Start SELECTED PASSAGE

As a childcare practitioner you are required to take steps to prevent accidents; and, when they do occur, respond quickly and appropriately to effectively manage the impact of them. Accidents when they happen can be distressing, but staying calm and being prepared will help you deal with them more effectively.

The recording of accidents and near misses is important on a number of levels - from potential insurance claims, to the safeguarding of children, to keeping the confidence of parents. Reporting all accidents and incidents also makes it easier to spot trends and prevent such accidents happening again.

An accident report book will help you prepare and be consistent in how you report accidents. It is strongly recommended that when you go on outings you take the accident record book, as well as the first aid box with you. It will allow you to record the information as soon as practicably possible after the accident whist all the details are fresh in your memory.


In the UK, certain types of accidents and incidents must be reported by law to the Health and Safety Executive (HSE). These requirements are beyond the scope of this blog, but please see the HSE’s RIDDOR web site for the full criteria of accidents and incidents that require reporting, along with the Statutory Framework for the EYFS which sets out what childcare providers' duties are in respect to accident and injury (page 28).

Reporting accidents

Below is a step by step guide to completing an accident report. A more detailed guide to accident information gathering and investigation is available free from the HSE entitled “Investigating accidents and incidents“.

End SELECTED PASSAGE

• **TASK INSTRUCTIONS**
Pick up the passage on recording childcare accidents after its final sentence and continue writing it.

Start RECORDS PROVIDED

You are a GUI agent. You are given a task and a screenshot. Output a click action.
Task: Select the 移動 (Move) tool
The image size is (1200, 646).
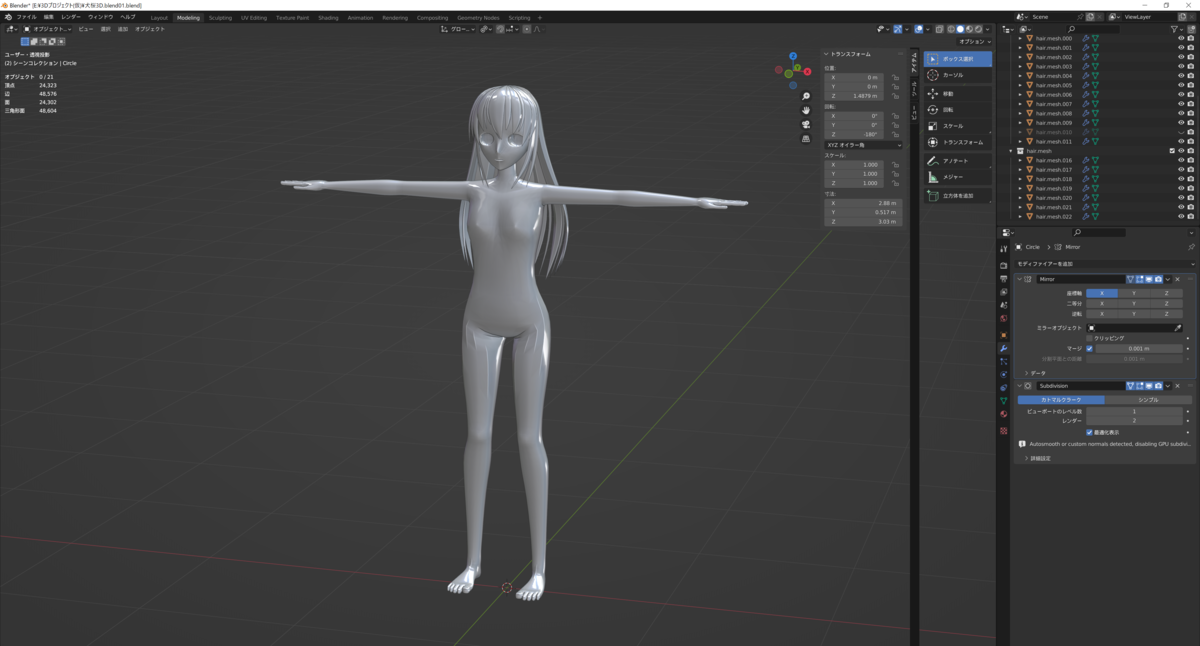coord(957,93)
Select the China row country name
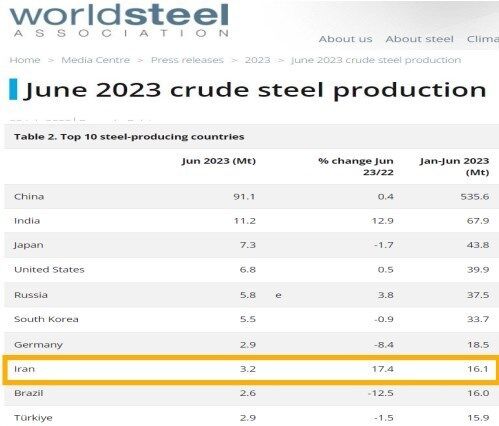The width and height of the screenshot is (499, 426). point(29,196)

End RECORDS PROVIDED
Start RECORDS PROVIDED

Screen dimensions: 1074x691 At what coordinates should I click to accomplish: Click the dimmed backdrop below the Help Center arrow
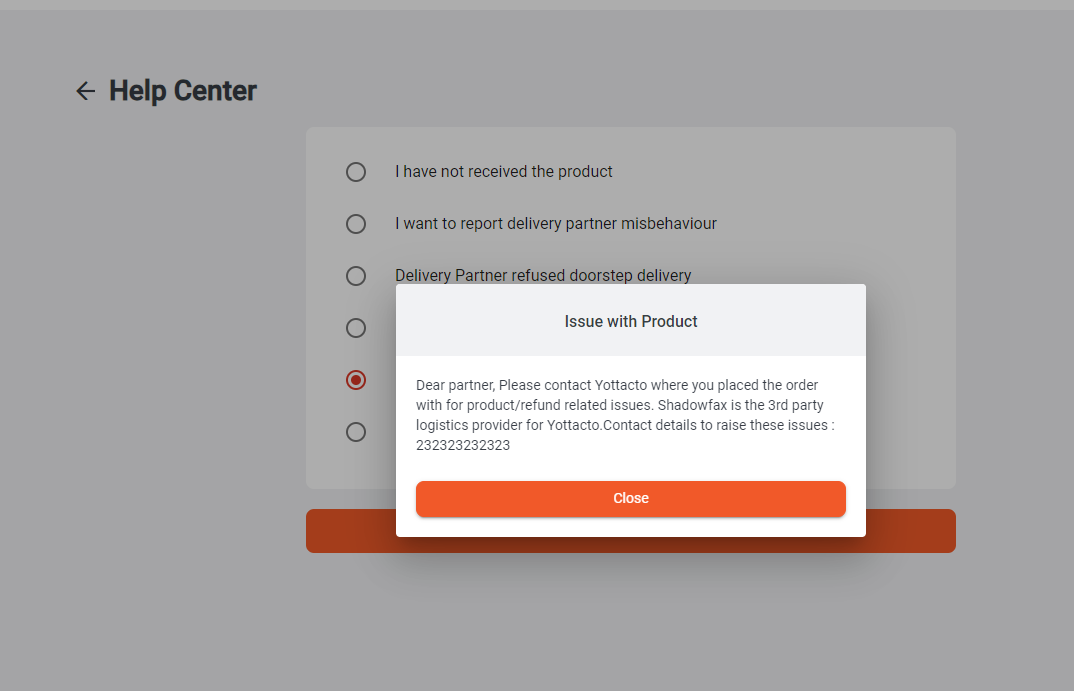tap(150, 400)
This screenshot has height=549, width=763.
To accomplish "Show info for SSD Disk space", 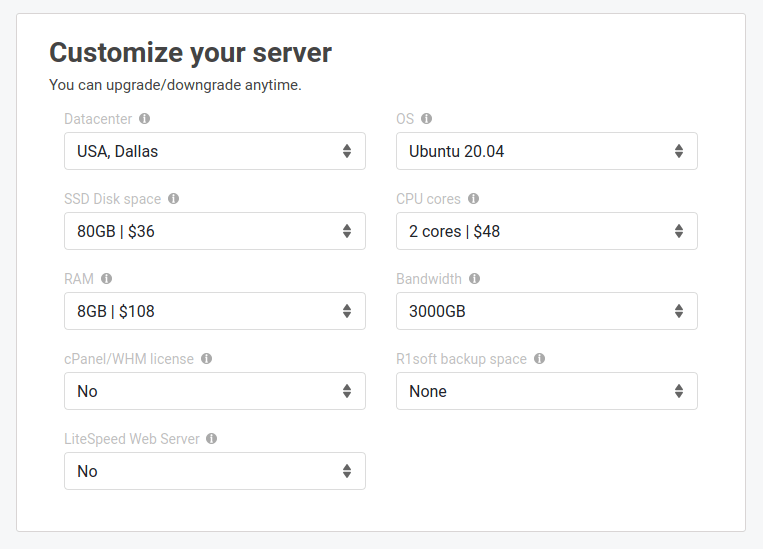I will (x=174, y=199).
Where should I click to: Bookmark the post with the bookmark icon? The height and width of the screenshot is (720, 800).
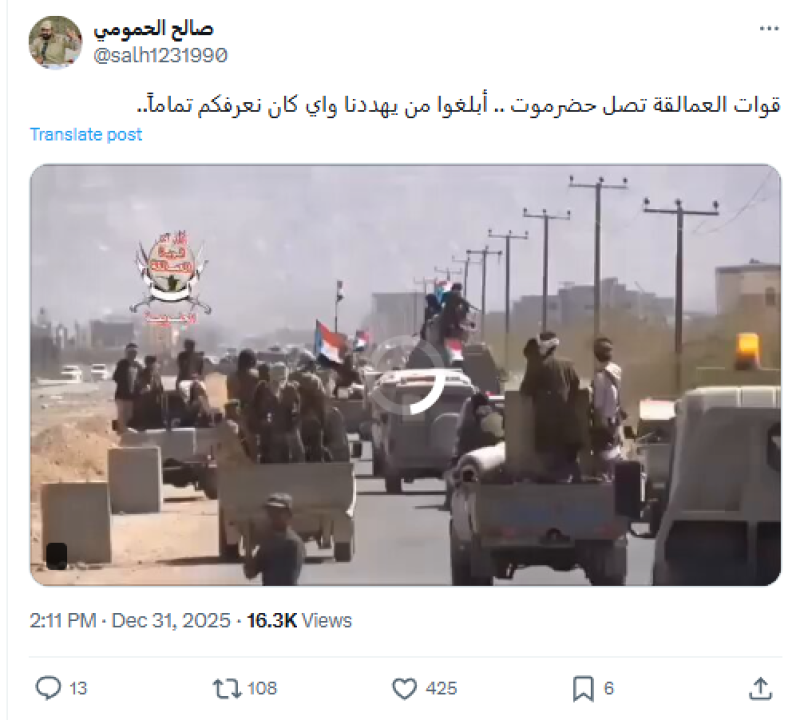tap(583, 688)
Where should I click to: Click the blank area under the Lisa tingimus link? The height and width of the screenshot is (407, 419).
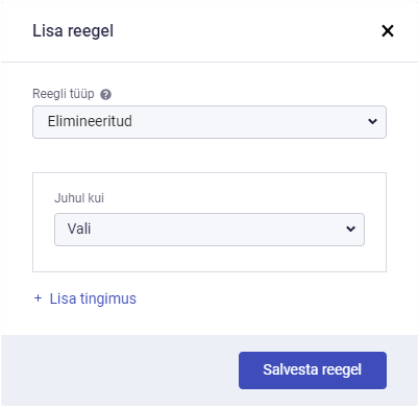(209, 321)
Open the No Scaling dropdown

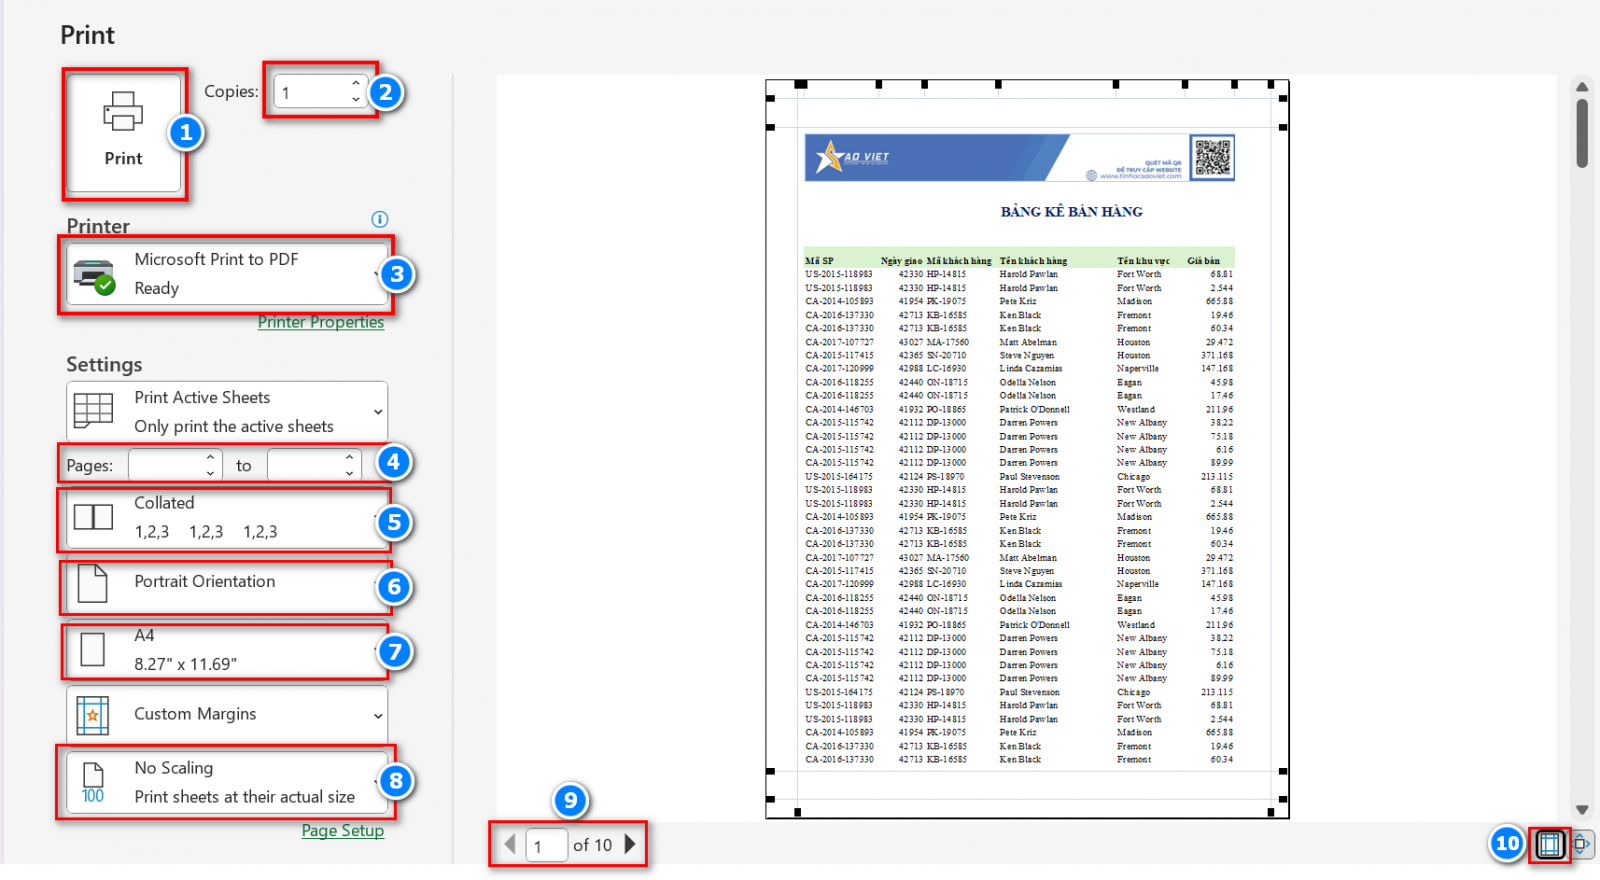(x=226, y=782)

End RECORDS PROVIDED
Start RECORDS PROVIDED

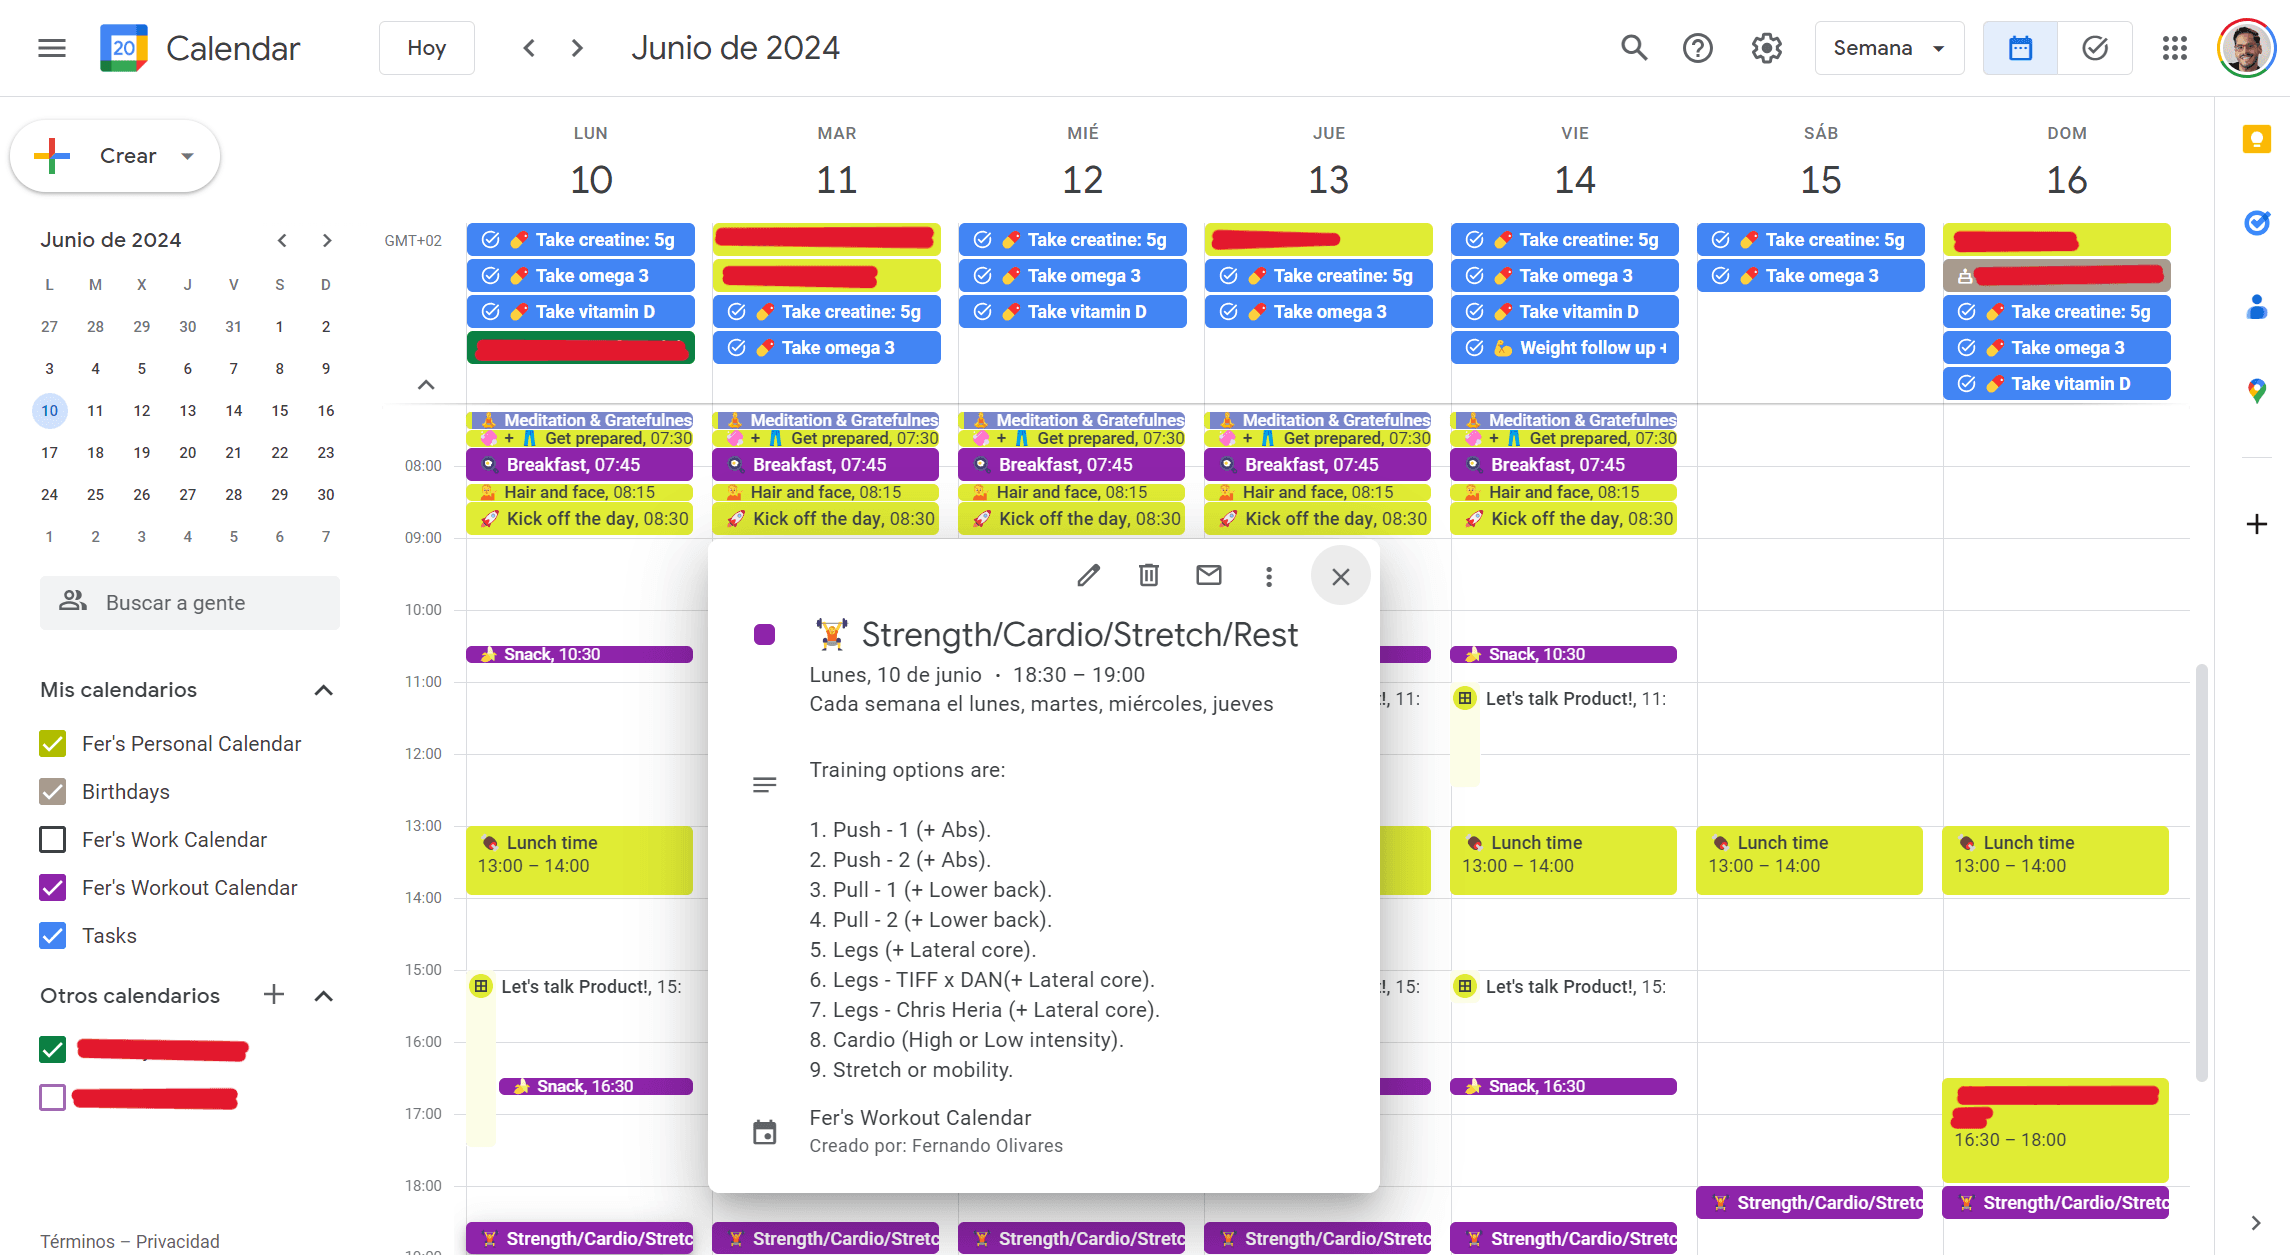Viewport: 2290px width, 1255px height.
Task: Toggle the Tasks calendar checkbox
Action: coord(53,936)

End RECORDS PROVIDED

• **WRITTEN ANSWER**
Step 1 Emergency response

  • Take prompt action (e.g. give necessary first aid)
  • Make the area safe
  • Inform parents and/or carers

Step 2 Record the Injured person’s details

  • First name
  • Last name
  • Reason for being at the location
  • Sex
  • Age or Date of Birth
  • Contact details of parents/carers

Step 3 Your contact details and information

  • First name
  • Last name
  • Position
  • Contact phone number
  • Email Address

Step 4 Accident details

  • The date of the accident
  • The time of the accident
  • The location of the accident e.g. which room, external or at Third party premises
  • Time and date parent/carer was informed
  • Information provided to parent/carer (e.g. what first aid treatment was given)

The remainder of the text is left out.